- [Selected passage]
EVERYBODY should be “profoundly concerned” at the Chancellor’s warning that even the poorest will be hit by tax rises in this week’s autumn statement, Nicola Sturgeon has said.
The First Minister also said Jeremy Hunt's intention to slash public spending on Thursday would cause “significant problems” after Covid and years of austerity.
Mr Hunt said on Sunday that the Government would ask the whole country to make “sacrifices” to help shore up the public finances.
“We are going to see everyone paying more tax. We're going to see spending cuts,” he said, although he said there was a limit to what could be asked of the lowest paid.
The Institute for Fiscal Studies said “everyone” paying more tax implied a rise in VAT, but changes to income tax and national insurance are also possible.
Mr Hunt is planning to cut public spending by around £35billion and raise taxes by £20billion.
The money raising measures include freezing the thresholds at which people pay higher rates of income tax, meaning more people will pay extra as their wages increase.
The threshold for the top rate is expected to be cut from £150,000 to £125,000.
Speaking on a visit to a school in Glasgow today, Ms Sturgeon said the hints from the Chancellor “should make everybody profoundly concerned”.
She said: “He’s talking about everybody having to pay more taxes, at a time when those at the lowest end of the income spectrum are already really struggling, if those tax increases fall there that is of profound concern.”
The FM also said the chance of looming public sector cuts would cause “significant problems” for services that are “still recovering not just from Covid but from the years of austerity that followed the last financial crash”.
She said: “We need to see proper investment in our public services.
“And at the top of that list needs to be our National Health Service.
“The NHS is under more pressure right now than it has been probably at any time in its history and that pressure is only going to grow unless we see that significant injection of investment.
“So I really hope the Chancellor and the Prime Minister do the right thing later this week.”
Scotland has its own income tax system, and the Scottish Government will set out its tax and spending plans in the draft Holyrood budget for 203/24 on December 15.
The First Minister met with both the Chancellor and Prime Minister Rishi Sunak last week ahead of the British Irish Council in Blackpool but said the leaders did not provide much in the way of detail around what will be in the statement.
“They didn’t give an indication of the detail of the financial statement,” she said.

- [Goal of the exercise]
Answer these questions from the article on Nicola Sturgeon's reaction to the autumn statement.
(a) By about how much does Mr Hunt plan to cut public spending?
(b) To what figure is the threshold for the top rate of income tax expected to be cut?
(c) Where was Ms Sturgeon visiting when she made her remarks?
The data after this article has nothing to do with it.

- [Provided records]
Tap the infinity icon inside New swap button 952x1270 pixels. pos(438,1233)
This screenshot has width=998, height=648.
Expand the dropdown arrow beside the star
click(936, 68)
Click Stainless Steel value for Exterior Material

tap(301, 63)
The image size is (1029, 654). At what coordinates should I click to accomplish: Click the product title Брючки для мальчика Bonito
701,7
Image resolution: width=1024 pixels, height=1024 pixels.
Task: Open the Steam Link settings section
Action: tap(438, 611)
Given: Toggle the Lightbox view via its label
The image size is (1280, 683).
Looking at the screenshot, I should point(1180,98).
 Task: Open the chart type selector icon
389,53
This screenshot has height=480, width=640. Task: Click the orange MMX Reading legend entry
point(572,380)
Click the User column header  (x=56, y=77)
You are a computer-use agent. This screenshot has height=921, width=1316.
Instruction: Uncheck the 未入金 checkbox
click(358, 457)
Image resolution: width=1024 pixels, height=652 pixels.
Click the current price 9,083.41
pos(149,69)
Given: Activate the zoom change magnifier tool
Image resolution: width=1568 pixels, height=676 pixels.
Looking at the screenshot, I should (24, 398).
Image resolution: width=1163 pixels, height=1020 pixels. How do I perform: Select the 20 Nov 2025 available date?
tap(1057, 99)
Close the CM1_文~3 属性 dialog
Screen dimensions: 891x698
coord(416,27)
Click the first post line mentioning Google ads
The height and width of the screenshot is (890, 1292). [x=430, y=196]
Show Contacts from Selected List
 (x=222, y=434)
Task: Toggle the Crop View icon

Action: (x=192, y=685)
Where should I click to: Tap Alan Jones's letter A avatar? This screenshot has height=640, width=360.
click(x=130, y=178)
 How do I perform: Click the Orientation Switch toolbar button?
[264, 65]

- [Task solution]
(a) Around £35billion.
(b) £125,000, down from £150,000.
(c) A school in Glasgow.